Arnold Adolph Berthold was a German physiologist and zoologist, who, in 1849, had a question about the function of the testes. He noticed that in castrated roosters that they did not have the same sexual behaviors as roosters with their testes intact. He decided to run an experiment on male roosters to examine this phenomenon. He kept a group of roosters with their testes intact, and saw that they had normal sized wattles and combs (secondary sexual organs), a normal crow, and normal sexual and aggressive behaviors. He also had a group with their testes surgically removed, and noticed that their secondary sexual organs were decreased in size, had a weak crow, did not have sexual attraction towards females, and were not aggressive. He realized that this organ was essential for these behaviors, but he did not know how. To test this further, he removed one testis and placed it in the abdominal cavity. The roosters acted and had normal physical anatomy. He was able to see that location of the testes do not matter.

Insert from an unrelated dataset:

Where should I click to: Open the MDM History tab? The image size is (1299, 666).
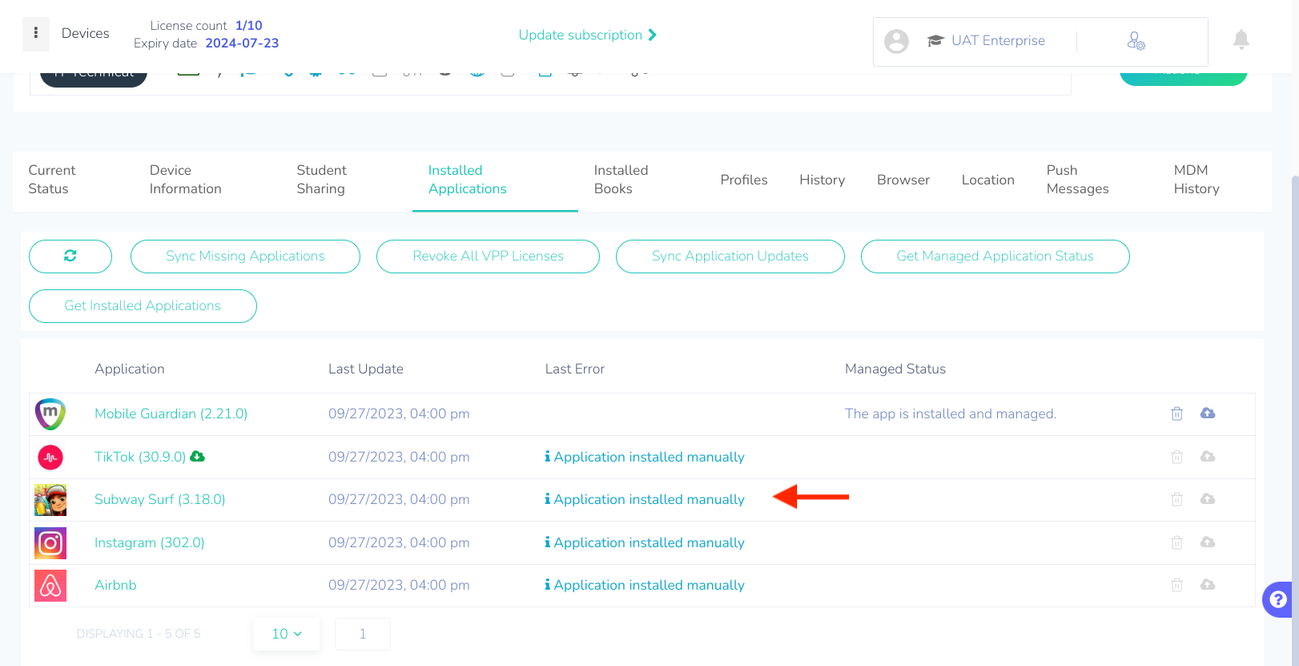click(1196, 180)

He then wanted to see if it was a genetic factor that was involved in the testes that provided these functions. He transplanted a testis from another rooster to a rooster with one testis removed, and saw that they had normal behavior and physical anatomy as well. Berthold determined that the location or genetic factors of the testes do not matter in relation to sexual organs and behaviors, but that some chemical in the testes being secreted is causing this phenomenon. It was later identified that this factor was the hormone testosterone.

Charles and Francis Darwin (1880)

Although known primarily for his work on the Theory of Evolution, Charles Darwin was also keenly interested in plants. Through the 1870's, he and his son Francis studied the movement of plants towards light. They were able to show that light is perceived at the tip of a young stem (the coleoptile), whereas the bending occurs lower down the stem. They proposed that a 'transmissible substance' communicated the direction of light from the tip down to the stem. The idea of a 'transmissible substance' was initially dismissed by other plant biologists, but their work later led to the discovery of the first plant hormone. In the 1920's Dutch scientist Frits Warmolt Went and Russian scientist Nikolai Cholodny (working independently of each other) conclusively showed that asymmetric accumulation of a growth hormone was responsible for this bending. In 1933 this hormone was finally isolated by Kögl, Haagen-Smit and Erxleben and christened 'auxin'.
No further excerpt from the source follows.